**Exercise task a:** Quote the rows verbatim, from the line holding "Screen dimensions: 785x384" through the last row, inclusive.

Miller needs to be healthy, the Kings are better when he is in the game opposed to Webber. Webber settles for that outside shot way too often and he almost beat the Kings by himself.

Peja is clutch, no other way to put it. It still amazes me to see him hit those fade away 3's with a guy in his face even though I'v seen it hundreds of times.

Kings=best record in the NBA.


----------



## Peja Vu (Jun 9, 2002)

*Pictures from the game*


----------



## Hibachi! (Sep 18, 2003)

Ya, even i was getting a little impatient with Webbers poor shot selection... But he made key plays in the end... The fans DEFNITELY shouldnt boo him... Hes gonna have some games like this. He still had 16 boards and 5 rebs tho


----------



## Peja Vu (Jun 9, 2002)

To the experienced go the spoils: A troubled and empathetic Divac plays the hero again 



> Webber may be the "star," but he said Divac continues to be the franchise's glue.
> 
> Of a fourth-quarter technical foul he received?
> 
> ...


The Kings' veterans upstage the younger Rockets by hitting crucial three-pointers 



> The Kings successfully rallied from a 17-point second-quarter deficit for the second consecutive game by out-executing their opposition down the stretch and receiving timely plays from a number of different people. And oh, yes, as it is when things are going well, the Kings also had a couple of scenarios work in their favor.
> 
> The heroes were many for the Kings, who outscored the Rockets 29-19 in the fourth quarter and had to erase an 82-73 deficit with 9:37 left to improve to a league-best 31-5 at home.


----------



## Rudeezy (Dec 28, 2003)

> Originally posted by <b>SacKings384</b>!
> Ya, even i was getting a little impatient with Webbers poor shot selection... But he made key plays in the end... The fans DEFNITELY shouldnt boo him... Hes gonna have some games like this. He still had 16 boards and 5 rebs tho


I agree that fans shouldn't boo their own players because they are missing shots but hopefully he begins to understand that he shouldn't be taking all of those outside shots, atleast not until he is back in shape.


----------



## Peja Vu (Jun 9, 2002)

*Good Article...*



> For the first time in memory, Kings fans made an embarrassment of themselves. The booing of Chris Webber 11 games into his return to the court was something that was shocking and uncalled for, on top of the fact it was in front of a national TV audience on ESPN.


More...


----------



## KTLuvsMikeBibby (Jul 28, 2003)

**Dataset content:**

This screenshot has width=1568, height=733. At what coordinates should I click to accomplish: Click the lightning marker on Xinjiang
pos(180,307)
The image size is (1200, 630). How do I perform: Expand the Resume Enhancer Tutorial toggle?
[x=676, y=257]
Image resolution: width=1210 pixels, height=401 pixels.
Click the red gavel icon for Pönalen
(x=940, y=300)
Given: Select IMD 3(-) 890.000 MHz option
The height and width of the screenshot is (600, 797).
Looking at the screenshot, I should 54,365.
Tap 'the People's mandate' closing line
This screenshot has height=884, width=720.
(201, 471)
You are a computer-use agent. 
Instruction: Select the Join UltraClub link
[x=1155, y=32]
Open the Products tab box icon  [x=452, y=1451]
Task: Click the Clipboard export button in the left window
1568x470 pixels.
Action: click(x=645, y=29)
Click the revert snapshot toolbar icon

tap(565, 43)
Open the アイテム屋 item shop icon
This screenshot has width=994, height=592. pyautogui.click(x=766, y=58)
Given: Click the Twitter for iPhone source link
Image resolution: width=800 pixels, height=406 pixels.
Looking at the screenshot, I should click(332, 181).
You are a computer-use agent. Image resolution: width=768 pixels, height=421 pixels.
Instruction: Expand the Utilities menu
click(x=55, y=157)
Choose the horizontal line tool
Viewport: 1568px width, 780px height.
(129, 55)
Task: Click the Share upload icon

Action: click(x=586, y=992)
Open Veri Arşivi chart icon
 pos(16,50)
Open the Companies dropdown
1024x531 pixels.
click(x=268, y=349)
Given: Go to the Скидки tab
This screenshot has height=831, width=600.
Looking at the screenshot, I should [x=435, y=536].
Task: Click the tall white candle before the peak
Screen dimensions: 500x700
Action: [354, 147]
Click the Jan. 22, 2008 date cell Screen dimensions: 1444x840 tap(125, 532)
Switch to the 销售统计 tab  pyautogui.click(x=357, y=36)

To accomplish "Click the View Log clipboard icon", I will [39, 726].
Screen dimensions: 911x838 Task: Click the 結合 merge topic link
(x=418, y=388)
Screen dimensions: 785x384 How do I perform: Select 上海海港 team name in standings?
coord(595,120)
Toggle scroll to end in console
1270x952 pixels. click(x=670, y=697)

**Exercise task b:** According to the Kings forum thread, what home record did the Kings improve to with the win over the Rockets?

**Exercise answer a:**
Screen dimensions: 785x384 How do I perform: Select 上海海港 team name in standings?
coord(595,120)
Toggle scroll to end in console
1270x952 pixels. click(x=670, y=697)

**Exercise answer b:** 31-5, a league-best home record.